**SOURCE RECORDS**
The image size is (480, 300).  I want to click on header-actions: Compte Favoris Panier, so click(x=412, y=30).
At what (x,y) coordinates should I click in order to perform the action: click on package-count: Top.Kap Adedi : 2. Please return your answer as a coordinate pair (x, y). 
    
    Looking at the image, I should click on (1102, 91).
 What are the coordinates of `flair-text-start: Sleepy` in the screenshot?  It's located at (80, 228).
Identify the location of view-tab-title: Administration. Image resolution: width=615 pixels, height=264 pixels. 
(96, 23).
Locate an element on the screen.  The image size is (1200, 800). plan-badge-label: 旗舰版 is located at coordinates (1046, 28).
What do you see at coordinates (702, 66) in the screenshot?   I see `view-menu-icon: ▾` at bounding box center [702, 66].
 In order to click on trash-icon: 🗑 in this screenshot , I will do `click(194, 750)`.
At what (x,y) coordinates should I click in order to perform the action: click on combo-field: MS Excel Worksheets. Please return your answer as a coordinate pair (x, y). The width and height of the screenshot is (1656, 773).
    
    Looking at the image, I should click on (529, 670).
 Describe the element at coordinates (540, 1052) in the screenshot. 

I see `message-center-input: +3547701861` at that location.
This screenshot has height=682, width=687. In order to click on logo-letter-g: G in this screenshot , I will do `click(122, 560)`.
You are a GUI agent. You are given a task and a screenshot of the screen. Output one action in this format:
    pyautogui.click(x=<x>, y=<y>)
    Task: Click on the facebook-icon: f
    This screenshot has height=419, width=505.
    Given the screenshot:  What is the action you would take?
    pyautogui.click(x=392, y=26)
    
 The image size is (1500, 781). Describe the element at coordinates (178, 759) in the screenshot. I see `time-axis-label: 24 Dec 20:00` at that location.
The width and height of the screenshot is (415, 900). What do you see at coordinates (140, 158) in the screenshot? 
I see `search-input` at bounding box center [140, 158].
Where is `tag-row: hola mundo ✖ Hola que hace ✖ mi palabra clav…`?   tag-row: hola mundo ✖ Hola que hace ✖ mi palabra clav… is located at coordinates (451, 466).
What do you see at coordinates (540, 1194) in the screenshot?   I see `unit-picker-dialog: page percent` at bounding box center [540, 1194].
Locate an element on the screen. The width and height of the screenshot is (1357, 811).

**WRITTEN TASK**
Starting at the line that has "Describe the element at coordinates (540, 1052)" and stopping after the line that has "This screenshot has height=682, width=687.", set out that stretch of material as a Markdown table with the columns Row and Line. Give each non-blank line its own numbered row and skip the blank lines.

**REPLY TO THE TASK**
| Row | Line |
|---|---|
| 1 |  Describe the element at coordinates (540, 1052) in the screenshot.  |
| 2 | I see `message-center-input: +3547701861` at that location. |
| 3 | This screenshot has height=682, width=687. In order to click on logo-letter-g: G in this screenshot , I will do `click(122, 560)`. |